Lebanese and Israeli officials are meeting separately this week in Washington, with Lebanon seeking a plan for Israeli withdrawal from southern Lebanon. Israeli Prime Minister Benjamin Netanyahu has declared that his government will maintain what he called a security zone in the area regardless of diplomatic progress on other tracks.
The Bottom Line
The public disagreement over inspection timing illustrates the fundamental tension at the heart of the interim agreement: both sides signed the same memorandum but appear to have different understandings of its terms. For now, IAEA inspectors remain unable to verify Iran's enrichment stockpile, and billions in frozen assets sit ready for release pending further negotiations.

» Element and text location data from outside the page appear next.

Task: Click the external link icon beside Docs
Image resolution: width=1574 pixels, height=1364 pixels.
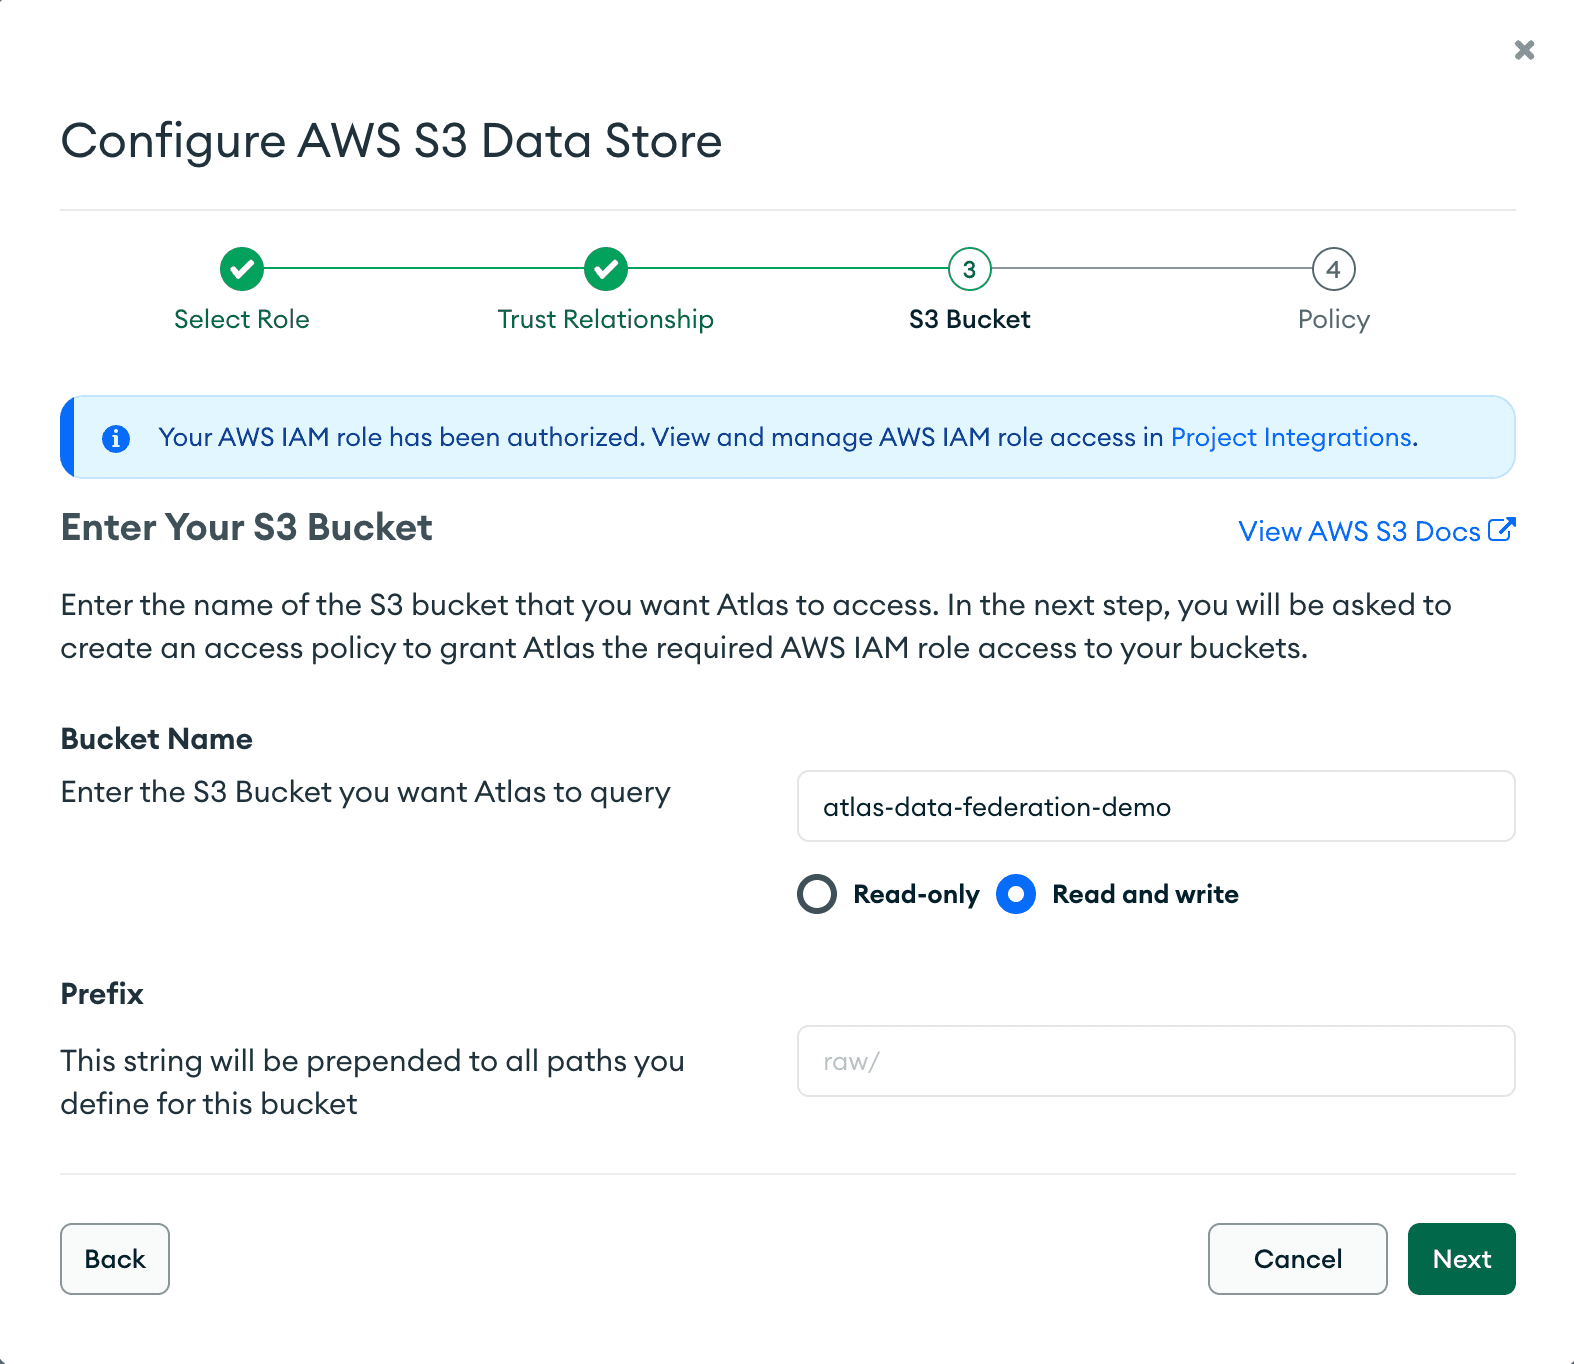Action: pyautogui.click(x=1502, y=530)
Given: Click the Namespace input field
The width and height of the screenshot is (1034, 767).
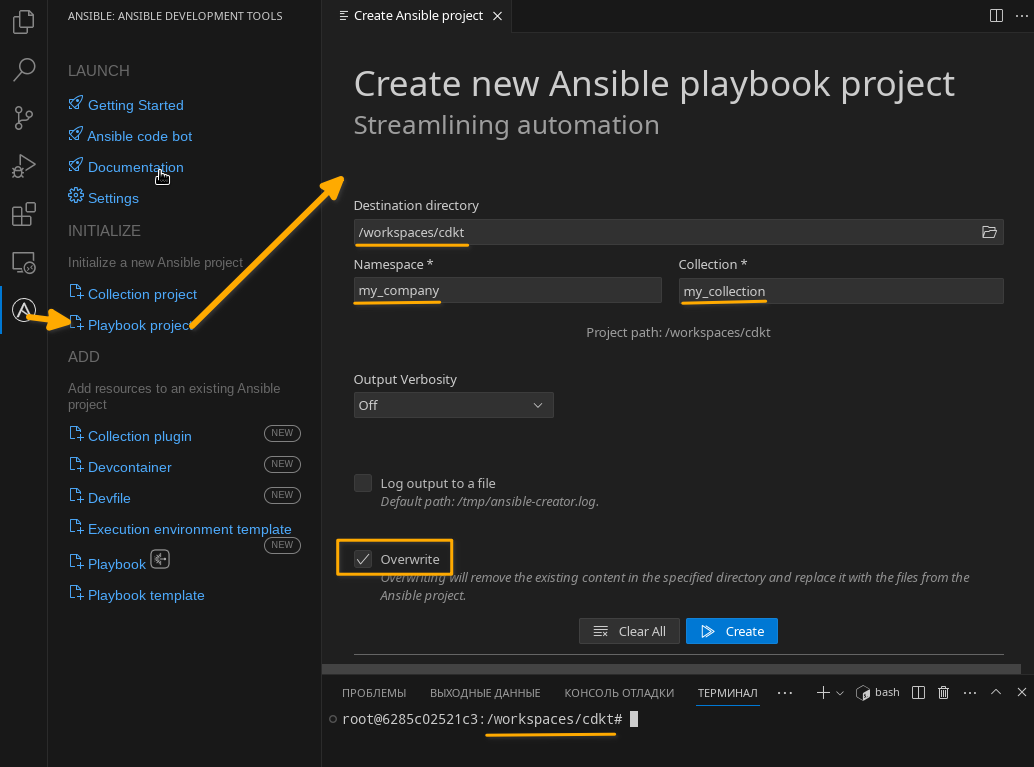Looking at the screenshot, I should tap(507, 290).
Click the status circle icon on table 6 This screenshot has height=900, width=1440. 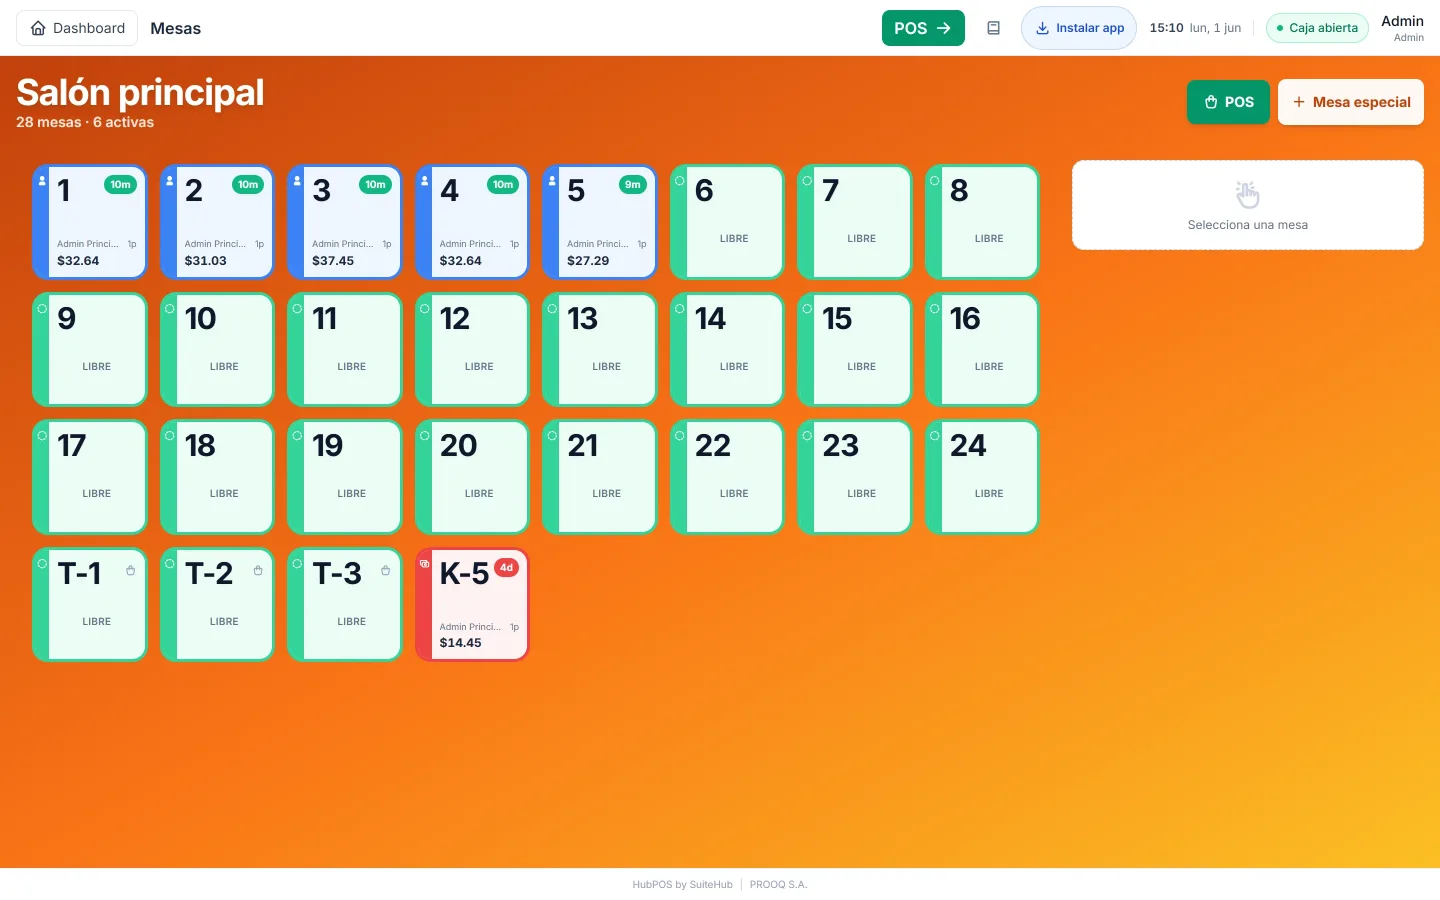680,181
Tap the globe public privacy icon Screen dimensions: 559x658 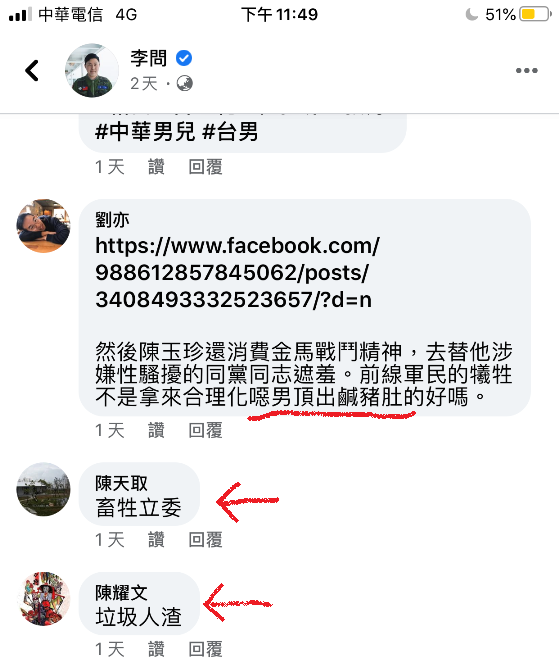pyautogui.click(x=185, y=84)
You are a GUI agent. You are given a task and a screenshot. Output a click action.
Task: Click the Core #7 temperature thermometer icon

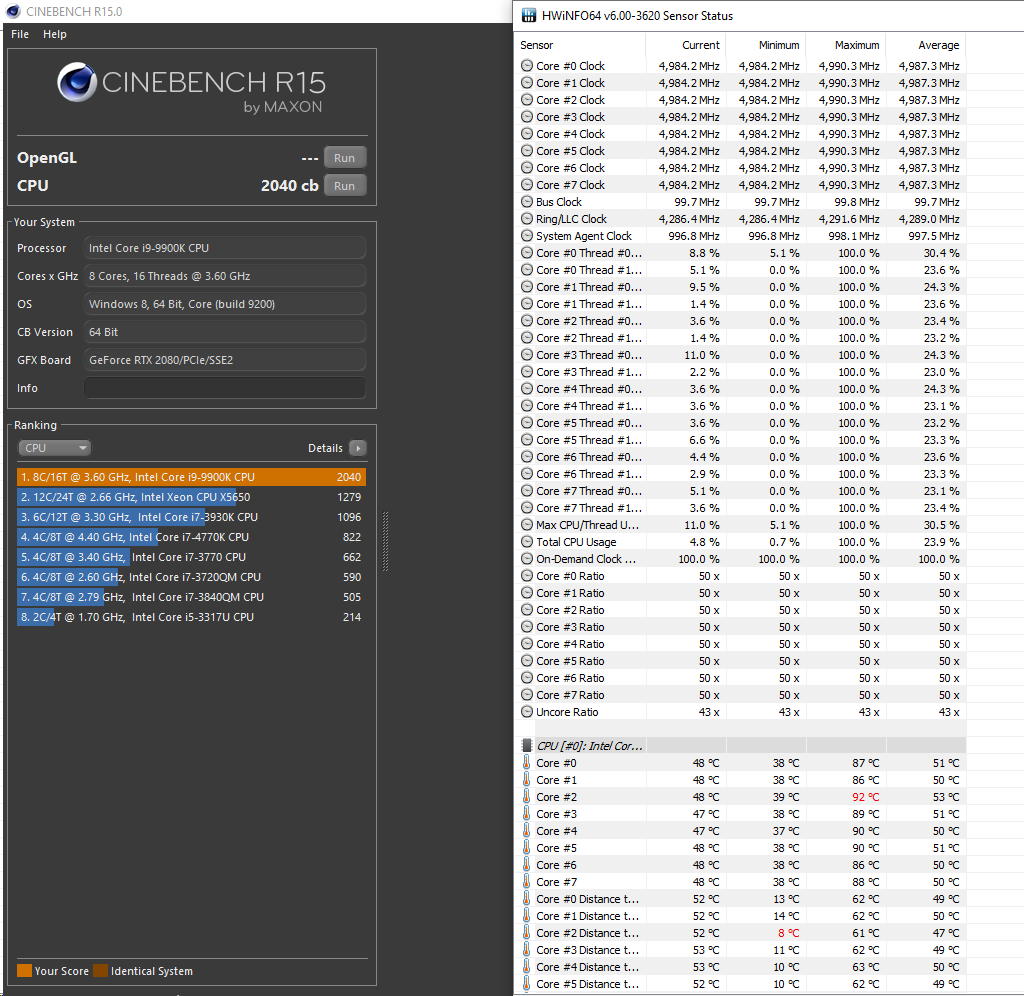(x=527, y=882)

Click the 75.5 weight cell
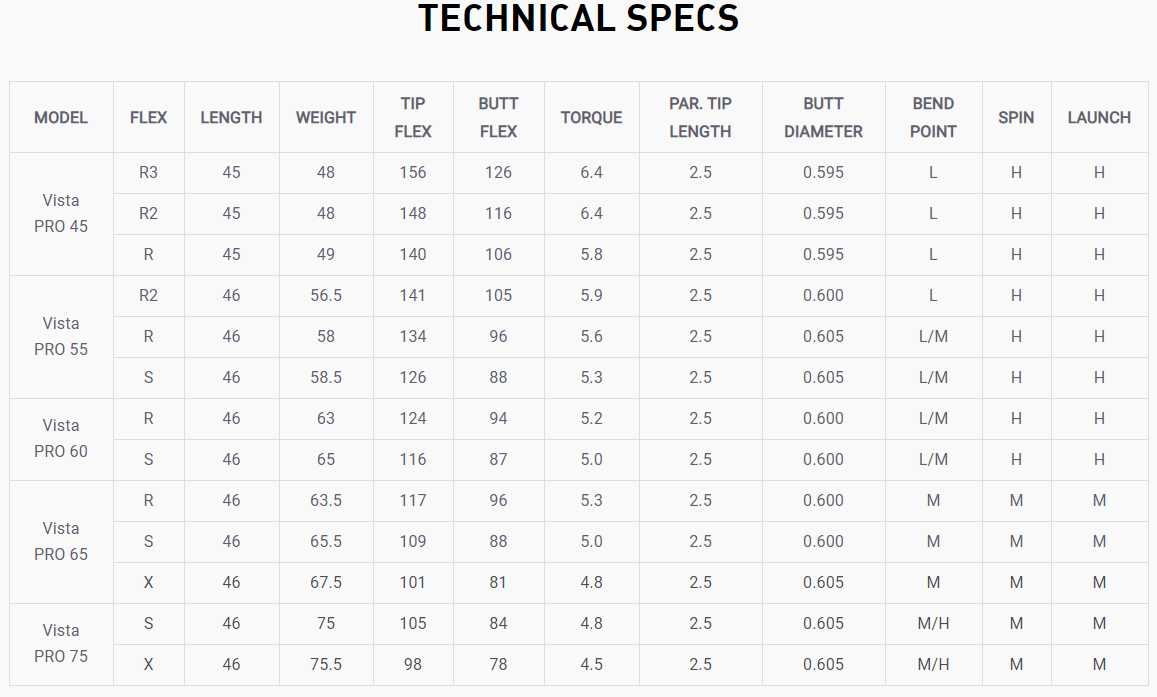click(x=326, y=664)
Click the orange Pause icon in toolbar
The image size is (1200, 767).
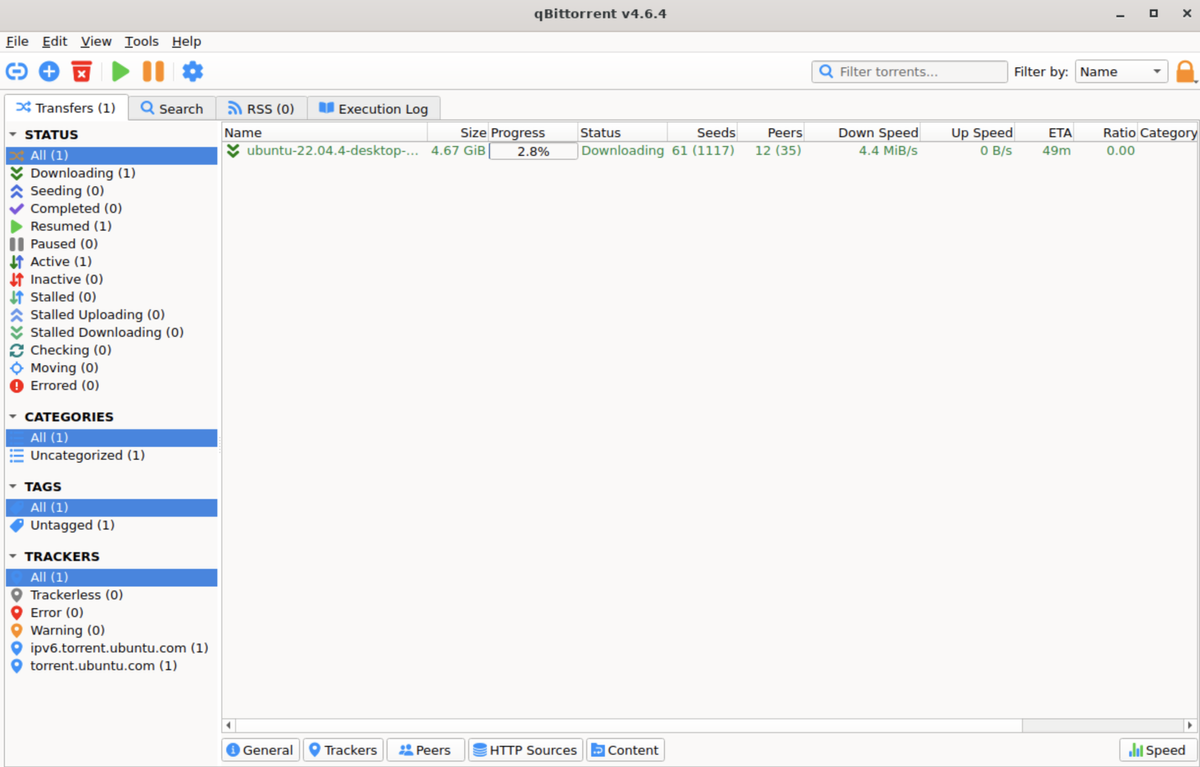tap(153, 71)
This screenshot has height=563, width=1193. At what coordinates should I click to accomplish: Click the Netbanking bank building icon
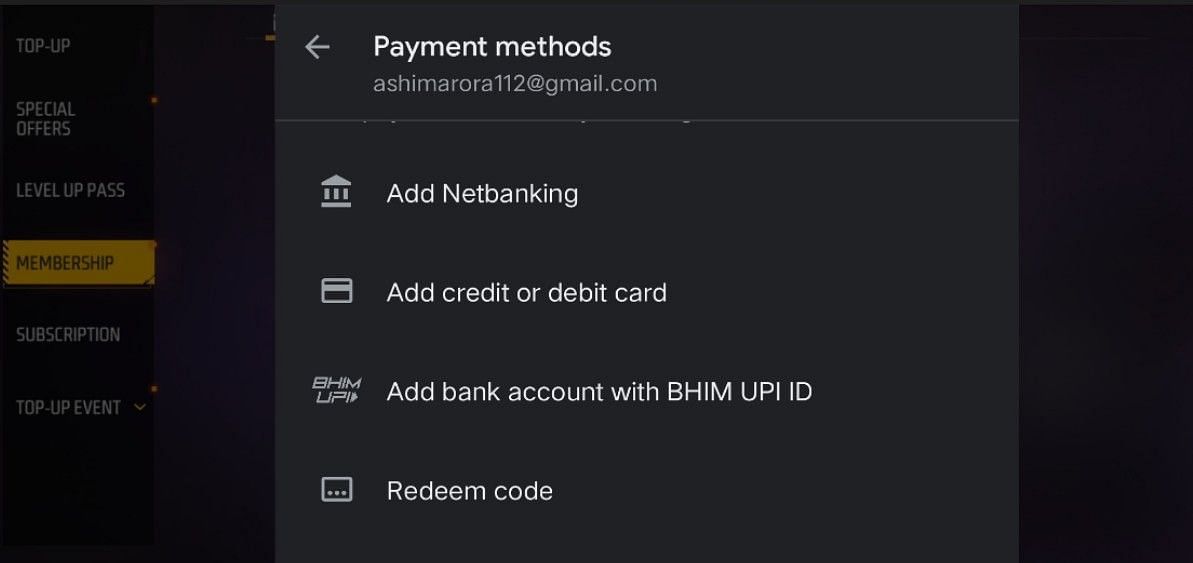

What happens next depends on whether private talks over the coming weeks can resolve these gaps. Secretary of State Rubio's ongoing diplomatic tour suggests the Trump administration is pursuing parallel tracks with multiple regional partners, including countries that have influence with Tehran. The resumption of technical-level discussions in Switzerland will test whether face-to-face negotiations can produce clearer commitments than public statements.
The ceasefire between Israel and Hezbollah, already tested by Wednesday's airstrike, adds urgency to the timeline. Regional instability could undermine diplomatic progress or create pressure for quicker agreements on all fronts. Watch for any change in IAEA access arrangements or Iranian statements about inspection protocols as the 60-day window progresses.